I’ve heard many rumblings about Kambah Pool being a nudist haunt since I arrived in Canberra. So I set out to see what all the fuss was about. There are three distinct sections – Kambah Pool Beach, the Rock Pool and the famed nudist beach. To get to the rock pool and the nudist beach where the water is fast moving, you turn right off the main road. You can’t stumble upon the nudist beach by accident – there’s two great big signs warning you of what’s to come. What happens at the nudist pool should probably stay at the nudist pool, I suppose. I did pay a visit. It exists. It is well-populated. Upstream, Kambah Pool Beach is a lovely spot for a dip if you prefer slower moving water. I met a group of teens there in miniature rubber duckies who had plans to paddle downstream all the way to Casuarina Sands. Word of warning – there’s a rocky ascent to all three sections. Bring shoes.
Lake Burley Griffin
When I told my work colleagues I was going to brave the great LBG and take a dip, I was met with unanimous screams of horror. What about the algae? Was I taking an industrial supply of hand sanitiser to swathe myself in afterwards? I approached the expedition with misgivings (to say the least) but was actually pleasantly surprised. A friend and I paid a visit to the beach at Alexandrina Drive near the Elizabeth McKay aquatic centre in Yarralumla (a canine-free zone, sadly). I have photographic evidence that my lake swim happened (not for publication, just for gloating). Steeling myself for skin irritation, I took the plunge and swam out to one of the two pontoons. I emerged feeling triumphant but was quickly put to shame by a several five-year-olds with parents, who jumped in without a flinch. Although my accomplice couldn’t be persuade to join me, I have to say it was totally fine. On a hot day, I’d do it again.
About 2.5 kilometres from the Hyperdome, Pine Island Reserve is surprisingly close to Tuggeranong’s town centre. I like to imagine that during summer it would be inhabited by public servants from the nearby Department of Human Services building on their lunch breaks. I’m not sure if this is the case, but if not it’s a missed opportunity.
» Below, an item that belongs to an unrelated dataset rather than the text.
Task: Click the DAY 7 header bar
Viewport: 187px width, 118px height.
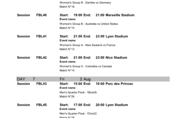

There are two places you can swim – Pine Island South and Pine Island North. Pine Island South has a sandy, pebbly beach and was frequented by sunbathers when I visited on a Saturday afternoon. Pine Island North was populated by group of giggling teens that day. But the water was less of a hike to get to. There are barbecues, tables and loos. No doggies though.
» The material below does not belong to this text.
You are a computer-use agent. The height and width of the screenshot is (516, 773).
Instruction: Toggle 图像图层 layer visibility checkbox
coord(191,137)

This is my favourite ACT swimming hole, by a long shot. It’s quiet, cool and the water is deep enough to go for a really good swim. It’s a little further out of town, about 11 kilometres further down the Cotter Road, west of Stromlo Forest Park. But it’s worth the drive. Take a book and a tyre inner tube. I visited on a Thursday evening. There was an assortment of tourists in campervans, a father and son going for dip, men who’d been working at the nearby Cotter Dam earlier in the day and some teens cooling off near the rocks. Again no dogs are allowed (for good reason of course – it’s our drinking water), which my Jack Russell and I learnt the hard way. He was most unhappy and cried all the way home.
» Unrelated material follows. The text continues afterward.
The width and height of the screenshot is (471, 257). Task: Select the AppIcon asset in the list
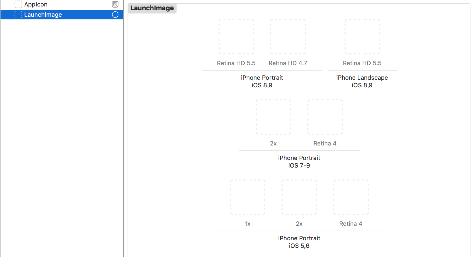pos(36,5)
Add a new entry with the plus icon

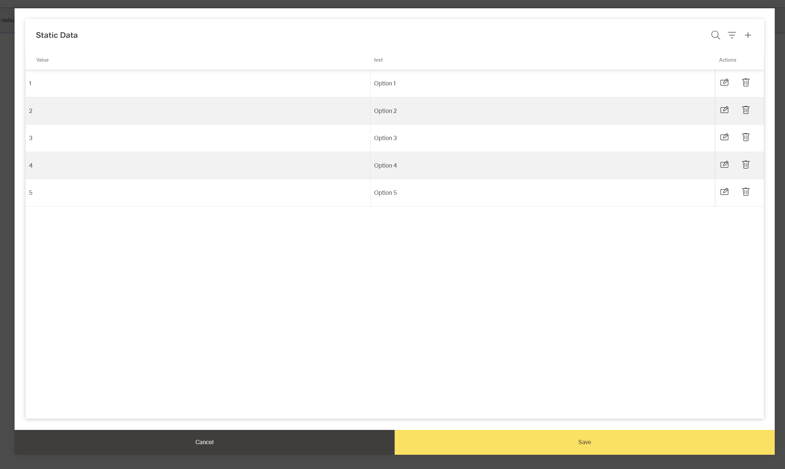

The one thing Uriarra Crossing has going for it that most other ACT swimming holes don’t, is that dogs are welcome. Located an easy 15 kilometres north-west of Weston Creek, there are three different spots for a dip here – Uriarra Crossing East, Uriarra Crossing West and Swamp Creek. All three have loos, picnic tables, wooded barbecues and an abundance of parking. But Uriarra Crossing East is the most inviting option, particularly if you have kids. Very little trekking is required to get to the water, and the recreation area has lots of shade and grassy stretches for cricket games and other such picnicking shenanigans.